Trecho do texto:
####################
Entre os transtornos mentais associados ao suicídio, a Depressão se destaca (McGirr, A. et al, 2007). Os outros que aparecem na literatura associados ao suicídio são os transtornos bipolares do humor, abuso de álcool, esquizofrenia e transtornos de personalidade (Meleiro, 2004).

Refletir sobre Suicídio é também analisar por que este fenômeno tem sido silenciado ao longo dos anos, camuflando assim um grave problema de saúde pública no Brasil e no mundo (Botega, 2002). O fato é que este silêncio não ajuda, é preciso abordar o suicídio de forma responsável e realística, para ajudar na prevenção.

Como reconhecer transtornos mentais

Alguns comportamentos podem indicar ideação suicida. Eles podem ser reconhecidos pela própria pessoa ou por uma rede de apoio.

1- Isolamento progressivo do convívio social
2- Humor deprimido
3- Melhora brusca após período de humor deprimido
4- Insônia ou muito sono
5- Desesperança e falta de planos para o futuro
6- Falta de prazer nas atividades anteriores
7- Mudança na alimentação (passar a comer muito ou não comer)
8- Mudança de comportamentos que provocam perda na qualidade de vida

Isolamento, sumiço das redes sociais, mudanças repentinas de humor, ansiedade, irritabilidade, alterações no padrão alimentar, insônia ou muito sono podem ser sinais de ideação suicida. É neste momento que amigos, parceiros, familiares e colegas podem ajudar. A rede de apoio pode alertar a pessoa sobre uma mudança de comportamento ao identificá-la.

Tentativas e pensamentos suicidas no Ambiente Corporativo – Aumento de 367% em 2023 

Um levantamento realizado com 300 empresas, pela Mental Clean Consultoria de Saúde Mental no Trabalho, mostrou que os índices de tentativa e ideação suicidas tiveram um aumento de 367% em 2023.

A média de idade das pessoas atendidas foi de 31 anos, sendo 66% mulheres. Além dos registros, observou-se um aumento considerável também nos mapeamentos de saúde mental realizados pela Mental Clean, nos quais os dados variaram cerca de 2%, chegando a ter de 7% a 10% de respondentes referindo “ter tido ideia de acabar com a vida”.
####################
Registros fornecidos:
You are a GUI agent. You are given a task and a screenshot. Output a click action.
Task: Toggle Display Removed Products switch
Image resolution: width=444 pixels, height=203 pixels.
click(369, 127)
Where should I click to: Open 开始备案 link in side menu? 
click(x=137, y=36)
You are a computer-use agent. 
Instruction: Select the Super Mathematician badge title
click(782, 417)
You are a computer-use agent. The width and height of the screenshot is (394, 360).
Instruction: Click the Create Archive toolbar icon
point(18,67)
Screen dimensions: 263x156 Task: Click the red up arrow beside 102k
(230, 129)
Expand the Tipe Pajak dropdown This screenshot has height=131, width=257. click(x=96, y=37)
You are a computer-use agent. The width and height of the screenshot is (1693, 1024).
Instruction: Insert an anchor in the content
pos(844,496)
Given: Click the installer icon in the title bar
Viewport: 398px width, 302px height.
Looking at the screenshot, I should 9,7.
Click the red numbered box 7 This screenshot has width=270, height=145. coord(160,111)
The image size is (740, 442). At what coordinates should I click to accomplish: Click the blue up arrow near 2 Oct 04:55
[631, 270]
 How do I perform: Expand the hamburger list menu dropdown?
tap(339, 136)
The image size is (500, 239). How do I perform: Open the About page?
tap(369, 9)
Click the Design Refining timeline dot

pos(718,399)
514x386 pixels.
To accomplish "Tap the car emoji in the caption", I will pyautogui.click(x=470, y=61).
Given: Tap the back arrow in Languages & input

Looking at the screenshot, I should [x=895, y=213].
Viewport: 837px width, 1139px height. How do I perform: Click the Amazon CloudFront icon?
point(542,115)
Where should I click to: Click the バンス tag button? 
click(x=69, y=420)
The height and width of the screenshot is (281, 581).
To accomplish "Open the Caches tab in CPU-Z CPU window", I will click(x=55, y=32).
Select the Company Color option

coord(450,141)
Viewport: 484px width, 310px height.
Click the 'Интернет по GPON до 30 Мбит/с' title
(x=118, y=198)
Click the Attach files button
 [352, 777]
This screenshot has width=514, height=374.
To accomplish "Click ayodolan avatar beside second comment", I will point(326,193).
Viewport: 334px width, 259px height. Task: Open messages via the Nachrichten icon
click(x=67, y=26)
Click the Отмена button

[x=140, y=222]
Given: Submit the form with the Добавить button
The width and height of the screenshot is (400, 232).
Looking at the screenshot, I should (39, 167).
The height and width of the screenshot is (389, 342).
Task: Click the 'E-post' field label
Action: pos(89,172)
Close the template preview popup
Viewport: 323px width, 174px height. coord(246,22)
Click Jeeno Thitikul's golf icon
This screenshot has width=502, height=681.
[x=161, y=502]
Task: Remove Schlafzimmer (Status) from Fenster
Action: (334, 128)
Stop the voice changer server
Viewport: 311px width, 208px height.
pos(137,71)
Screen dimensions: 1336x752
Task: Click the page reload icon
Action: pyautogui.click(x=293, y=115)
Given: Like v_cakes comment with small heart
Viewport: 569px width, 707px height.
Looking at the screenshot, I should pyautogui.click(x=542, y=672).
####################
Tarefa atribuída: Reproduza, sem nenhuma alteração, tudo o que vai de "Entre os transtornos" até "ajudar na prevenção." no texto sobre suicídio. Responda com base apenas no texto, sem recorrer aos registros.

Resultado da tarefa:
Entre os transtornos mentais associados ao suicídio, a Depressão se destaca (McGirr, A. et al, 2007). Os outros que aparecem na literatura associados ao suicídio são os transtornos bipolares do humor, abuso de álcool, esquizofrenia e transtornos de personalidade (Meleiro, 2004).

Refletir sobre Suicídio é também analisar por que este fenômeno tem sido silenciado ao longo dos anos, camuflando assim um grave problema de saúde pública no Brasil e no mundo (Botega, 2002). O fato é que este silêncio não ajuda, é preciso abordar o suicídio de forma responsável e realística, para ajudar na prevenção.